The Pre-Socratic Era

Ancient Greece in the Archaic and Classical Periods was starting to reject and question the conventional dogma of religious texts being the literal source of all human knowledge and began to propose and come up with new and novel theories and ideas, unbounded by religion or dogmatic and irrational thinking and logic. Various emerging philosophers made their mark on the field, with Thales being credited as the first person to prove a mathematical theorem (Thales' Theorem). Of course, there was also the somewhat more mystical Pythagoras; his teachings and the theories held and postulated in his school of thought have led it to be more accurately described as a (possibly fanatic) religious cult of Pythagorean beliefs. Then there was the immense leap for the field of natural philosophy (otherwise known now as science) with Democritus’ theory of "atomos" (small indivisible blocks of matter that all things in the physical world are made up of). His theory of ‘atomos’ was in fact developed while Greece was fighting itself in the Peloponnesian War.

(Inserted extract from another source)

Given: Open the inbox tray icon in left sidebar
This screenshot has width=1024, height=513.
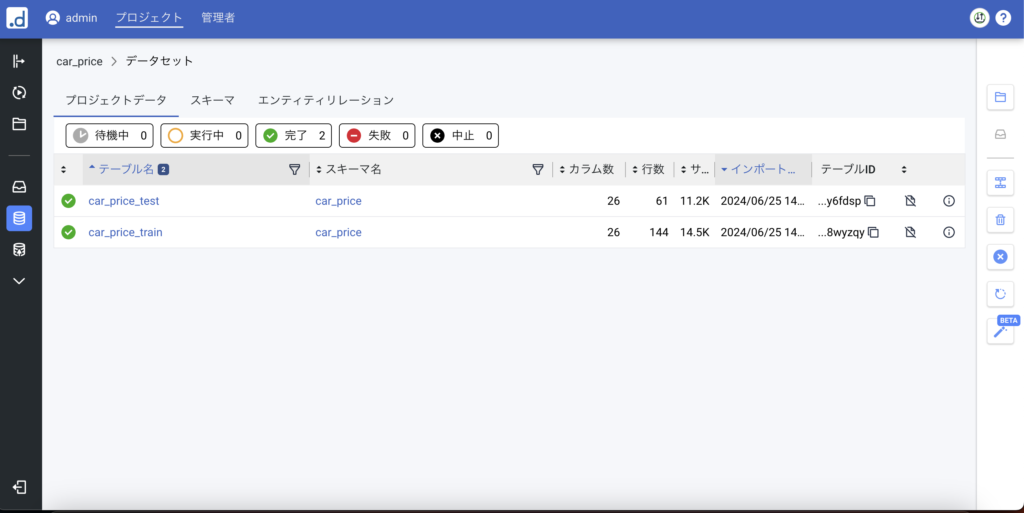Looking at the screenshot, I should pos(19,187).
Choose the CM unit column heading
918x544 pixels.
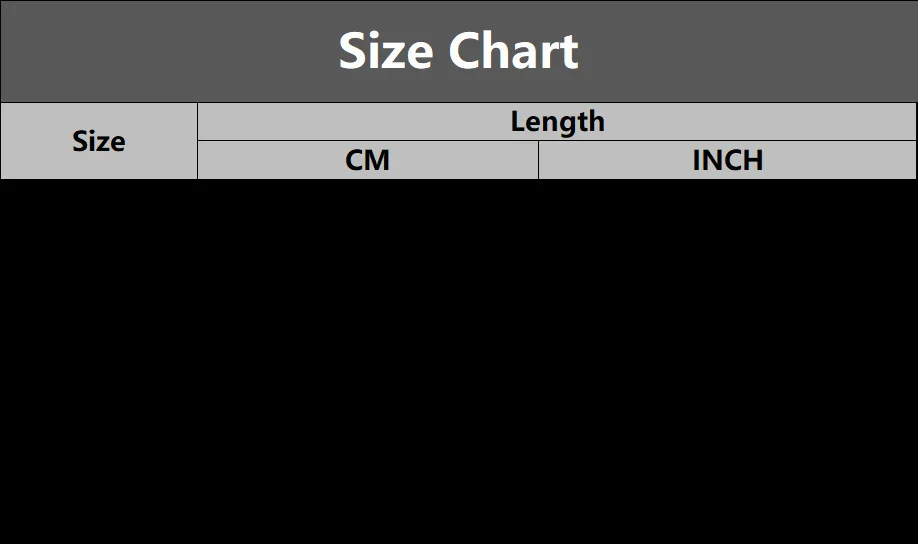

However, others disagreed with the philosophers’ obsessions with an objective and universal truth and argued for the teaching of argumentation and rhetoric, and so these people, often called Sophists, decided to fund and charge large sums of money, in the endeavour of claiming that they could teach and educate any student to be able to argue any point and any opinion as if it was logically sound when it was more akin to a straw-man fallacy. This led to a conflict and an animosity between the Philosophers and the Sophists, and this is where Socrates enters the philosophical stage.

Socrates, and his influence on the field of philosophy

With the arrival of Socrates, debating theories and rational arguments became more refined in their oral and written dialogues and discourses, and shifted from the earlier aim to now proposing theories to critique. The goal was to expose illogical holes in various arguments so that both people, one person giving arguments supporting their views and the other giving counter-arguments, could begin to gain a clearer understanding of the topic being debated. This became an art known eponymously as "Socratic questioning" or Socratic philosophy. Socrates also founded a school of thought, of which Plato and others attended as students initially. Of course later in their lives they became philosophers in their own right. In the next essay, we will explore the contributions made by Plato and Aristotle that defined the fields of philosophy and political theory in the Ancient World, and start to gain an understanding of why all this matters to technology and the modern world.